The American Rescue Plan: What Employers Need to Know

Posted on Sunday, March 14th, 2021.

Congress recently passed “The American Rescue Plan” (“Rescue Plan”), a $1.9 trillion package intended to provide economic relief necessitated by the COVID pandemic. Among its many provisions are those that will allow employers to voluntarily provide continued leave for employees under the Families First Coronavirus Response Act, (FFCRA), in exchange for a payroll tax credits.  Employers are not obligated to provide continued leave, but if private employers choose to provide continued leave and adhere to all FFCRA requirements, they may claim payroll tax credit for the cost of such paid leave.  Much of the FFCRA benefits remain the same, but these significant changes will take effect April 1, 2021:

  • Extension of FFCRA Benefits

The mandatory provisions of the FFCRA expired on December 31, 2020. Congress then passed the “Consolidated Appropriations Act, 2021” (the “Relief Bill”), which allowed employers to continue to provide FFCRA paid leave through March 31, 2021, on a voluntary basis, in exchange for a payroll tax credit for private employers.[1] 

The Rescue Plan further extends FFCRA paid leave, on a voluntary basis, through September 30, 2021.  It remains unclear whether employers will have the option to offer either Paid Sick Leave or Emergency Family and Medical Leave (EFMLA) on a standalone basis, however, guidance from the I.R.S. is expected to clarify this issue.

Dataset extract ->
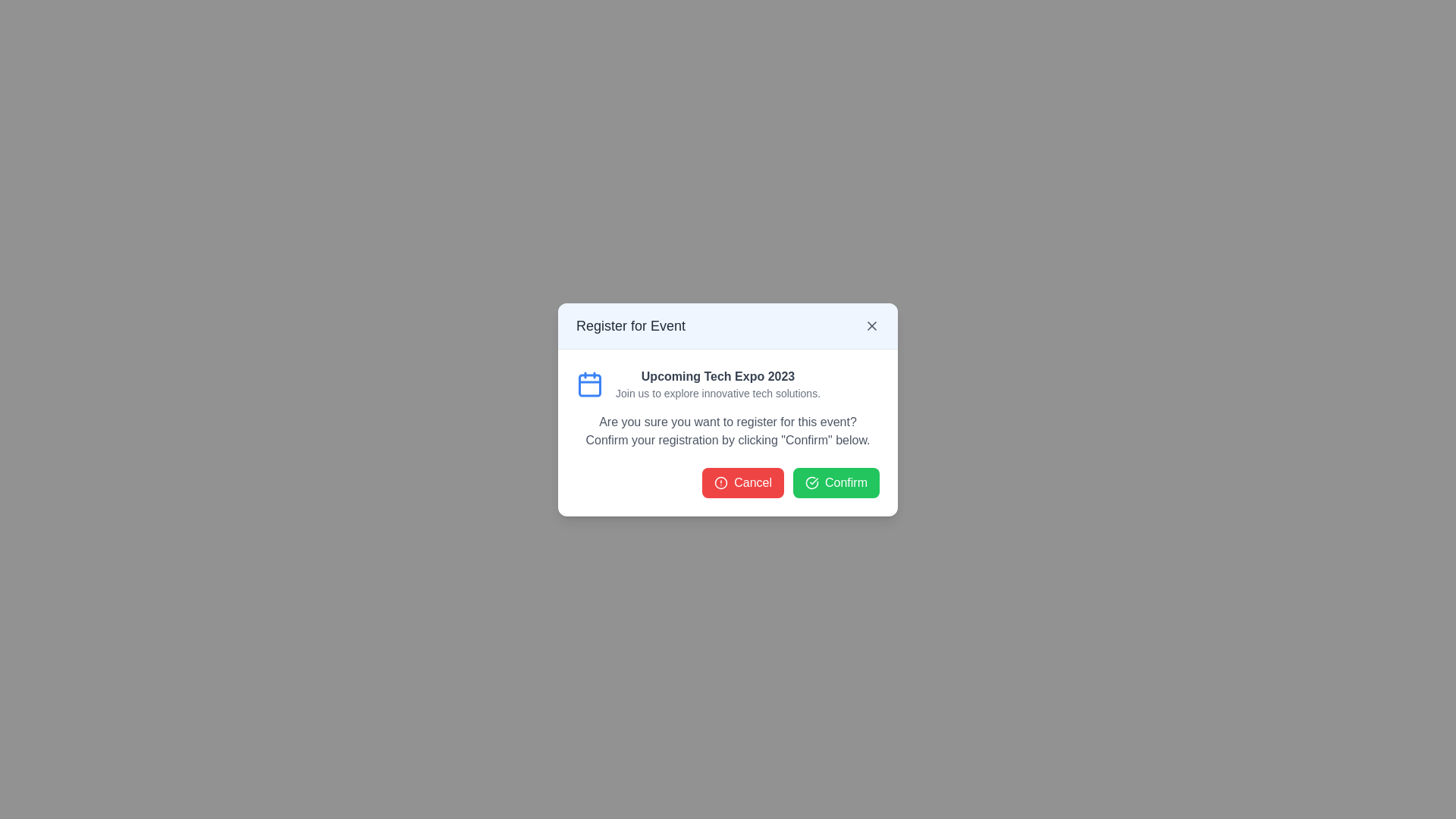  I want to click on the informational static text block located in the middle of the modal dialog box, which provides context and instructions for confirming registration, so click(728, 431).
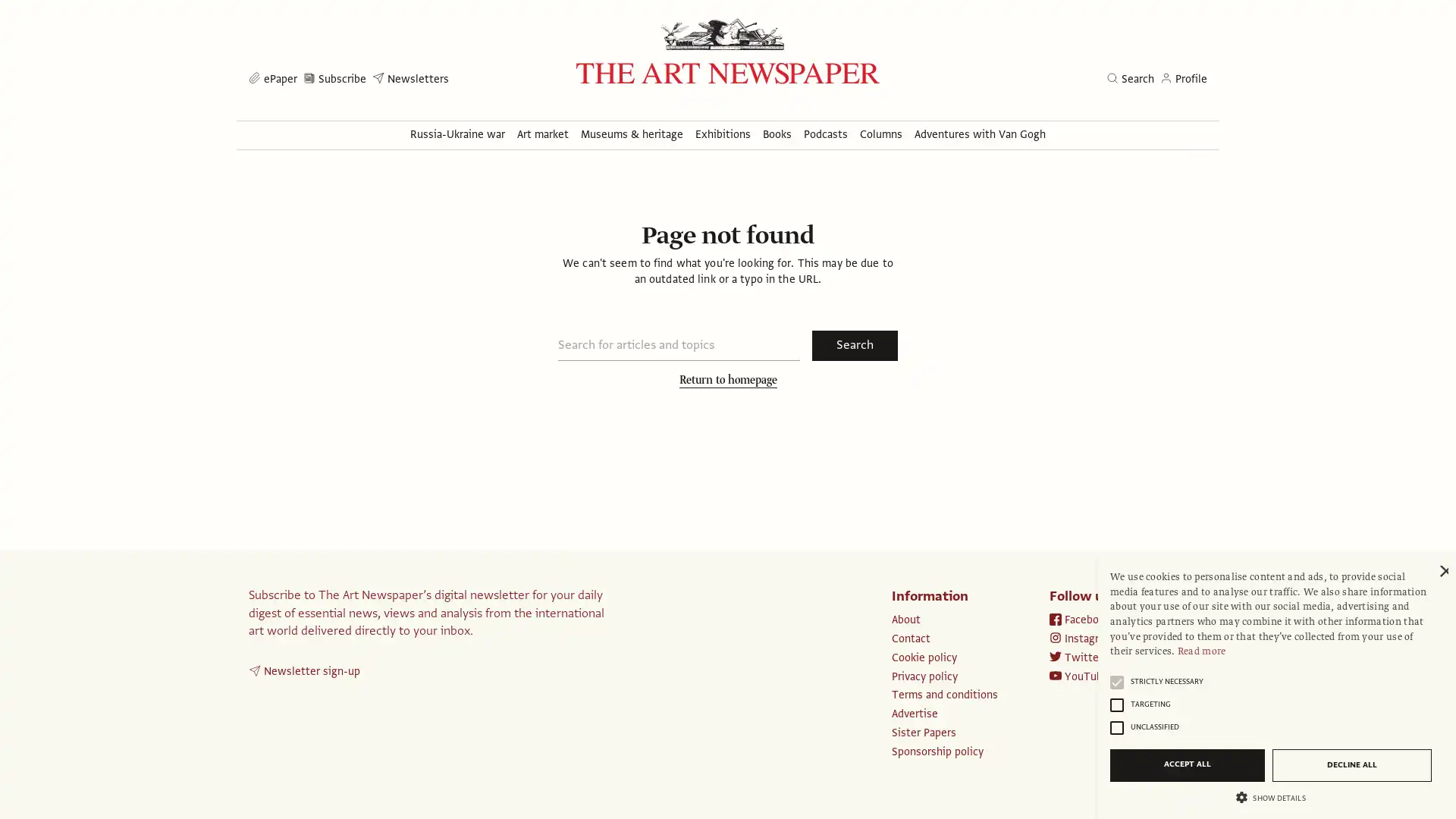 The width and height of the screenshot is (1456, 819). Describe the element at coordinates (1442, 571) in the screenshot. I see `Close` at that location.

Tasks to complete ->
- a) Can you rewrite the American Rescue Plan article starting at "The Rescue Plan" and ending at "clarify this issue.", replacing "September 30, 2021" with "December 31, 2021"?
- b) In the American Rescue Plan article, what are the answers to these questions?
(i) How large is the Rescue Plan package?
(ii) On what date did the mandatory provisions of the FFCRA expire?
(iii) Through what date does the Rescue Plan extend voluntary FFCRA paid leave?

Replies ->
- a)
The Rescue Plan further extends FFCRA paid leave, on a voluntary basis, through December 31, 2021.  It remains unclear whether employers will have the option to offer either Paid Sick Leave or Emergency Family and Medical Leave (EFMLA) on a standalone basis, however, guidance from the I.R.S. is expected to clarify this issue.

- b)
(i) $1.9 trillion
(ii) December 31, 2020
(iii) September 30, 2021